→ **WORK INSTRUCTIONS**
1 > Starting at the words "I’m not talking" and stopping after "bigger than fifty.", revise the post so that "doughnut" becomes "bagel".
2 > Answer these questions from the post, one per line:
(a) What date does the post carry?
(b) What does the wife reply when asked whether she has ever wondered why we're here?
(c) Which three kinds of people does the post say seem able to deal with these questions?

→ **SOURCE TEXT**

■ ■ ■ ■ ■ ■ ■

Tuesday, July 14, 2009

Deeper Than My Navel


Have you ever had one of those moments where the curtains draw back, the light is blinding, and you are filled with a revelation that you’ve had before, but it’s amazing all the same?

I’m not talking about waking up this morning. I mean a moment of epiphany when, all of a sudden, you are struck dumb by the immensity of it all. The whole thing. The doughnut and the hole. Kind of like your twenty-first birthday, but even bigger. Even bigger than fifty.

It can happen at any time. One moment, you’re going about your day and the next, you look at something and it’s as if you’re seeing it for the first time. Like King Kong on top of the Empire State Building. Like a satellite moving across the sky. Like a cannonball from the high dive.

I’m talking about the moment you find yourself looking at your hand or arm or something and you are completely floored, because it is actually holding a glass. That it works. That it obeys your will. You raise the glass to your lips, just to be sure. That taste! Those tastebuds! The blood in your veins. The connections in your mind. It all works! Cells reproducing, communicating, your stomach digesting. These very thoughts! What a miracle!


You don’t know what to think. You look away and gaze into the backyard. You see flowers, bushes, the grass. How do they do it?! And, then, even more profound, Why?!


It is truly a moment of revelation and wonderment. You’re suddenly on philosophical overload and everything begins to take on a kind of glow. You lift your eyes to the heavens and begin to contemplate the mysteries of the universe. How is this possible? Who figured all this stuff out? Why are we here?


You turn to your wife. A wonderful innocence shines out of you, as you say, “Have you ever wondered why we’re here?” And, she says, ‘Honey, what about lunch?”

In that moment, you drop back to everyday reality like a stone. These thoughts are so huge; you can’t entertain them for long. Not only that, but, put into words, they sound either naïve and pretentious or like it’s time you took your medication. It seems only people with special training can deal with these questions – monks, astronauts, and fifth grade teachers.

■ ■ ■ ■ ■ ■ ■

→ **SOURCE INFORMATION**
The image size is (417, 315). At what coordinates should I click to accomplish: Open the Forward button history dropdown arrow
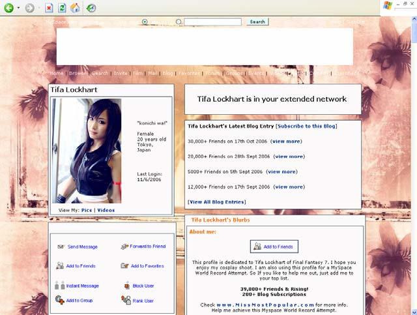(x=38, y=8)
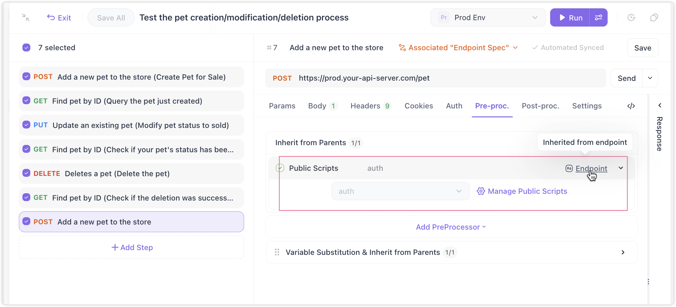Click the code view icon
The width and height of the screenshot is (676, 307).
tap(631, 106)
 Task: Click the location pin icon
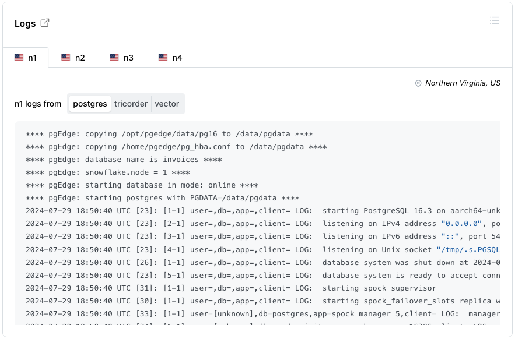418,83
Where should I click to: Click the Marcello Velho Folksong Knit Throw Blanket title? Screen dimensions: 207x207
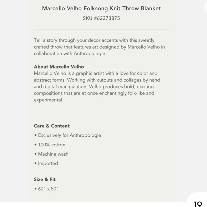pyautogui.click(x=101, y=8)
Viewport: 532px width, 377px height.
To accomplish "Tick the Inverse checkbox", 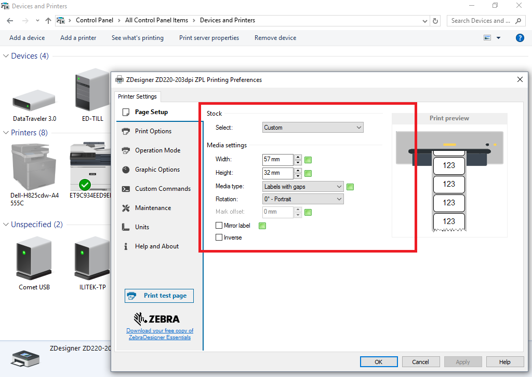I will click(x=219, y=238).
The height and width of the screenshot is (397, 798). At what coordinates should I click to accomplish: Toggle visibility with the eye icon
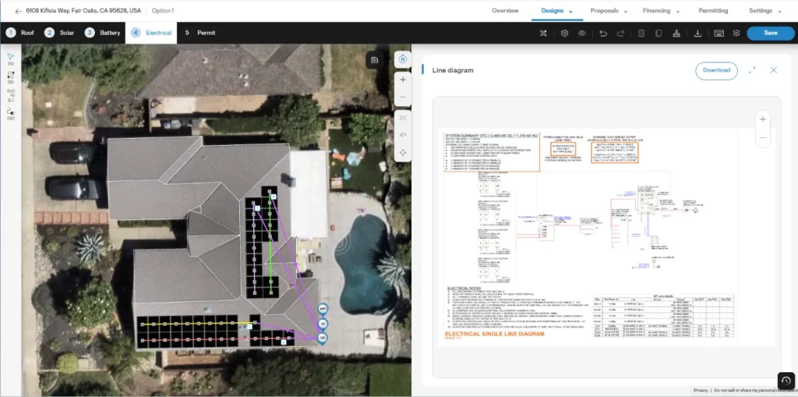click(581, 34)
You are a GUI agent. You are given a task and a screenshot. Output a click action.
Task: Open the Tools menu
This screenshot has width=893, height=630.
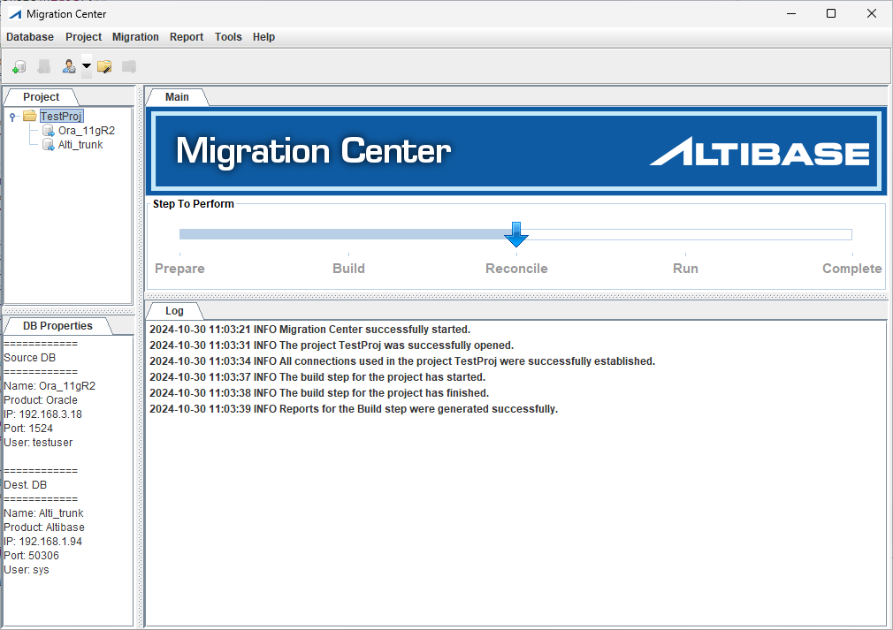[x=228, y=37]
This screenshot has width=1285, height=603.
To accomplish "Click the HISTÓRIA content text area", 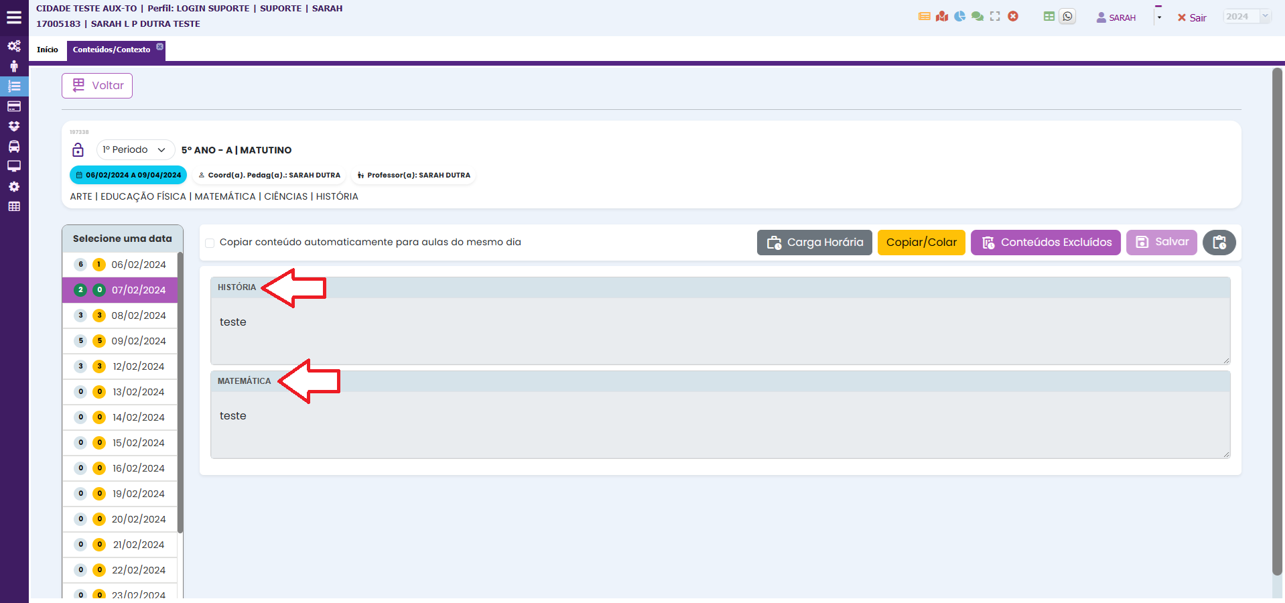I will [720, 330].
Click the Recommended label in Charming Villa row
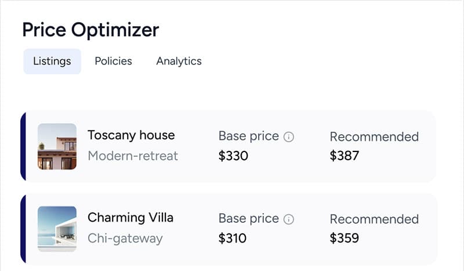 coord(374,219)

■ ■ ■ ■ ■ ■ ■

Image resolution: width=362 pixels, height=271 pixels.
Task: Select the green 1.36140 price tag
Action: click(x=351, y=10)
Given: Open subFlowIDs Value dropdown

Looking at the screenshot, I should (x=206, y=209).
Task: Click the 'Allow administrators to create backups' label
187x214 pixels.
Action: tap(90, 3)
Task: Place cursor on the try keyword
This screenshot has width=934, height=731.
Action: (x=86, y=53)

■ ■ ■ ■ ■ ■ ■

→ **ANSWERS IN ORDER**
1 >
I’m not talking about waking up this morning. I mean a moment of epiphany when, all of a sudden, you are struck dumb by the immensity of it all. The whole thing. The bagel and the hole. Kind of like your twenty-first birthday, but even bigger. Even bigger than fifty.

2 >
(a) Tuesday, July 14, 2009.
(b) She says, "Honey, what about lunch?"
(c) Monks, astronauts, and fifth grade teachers.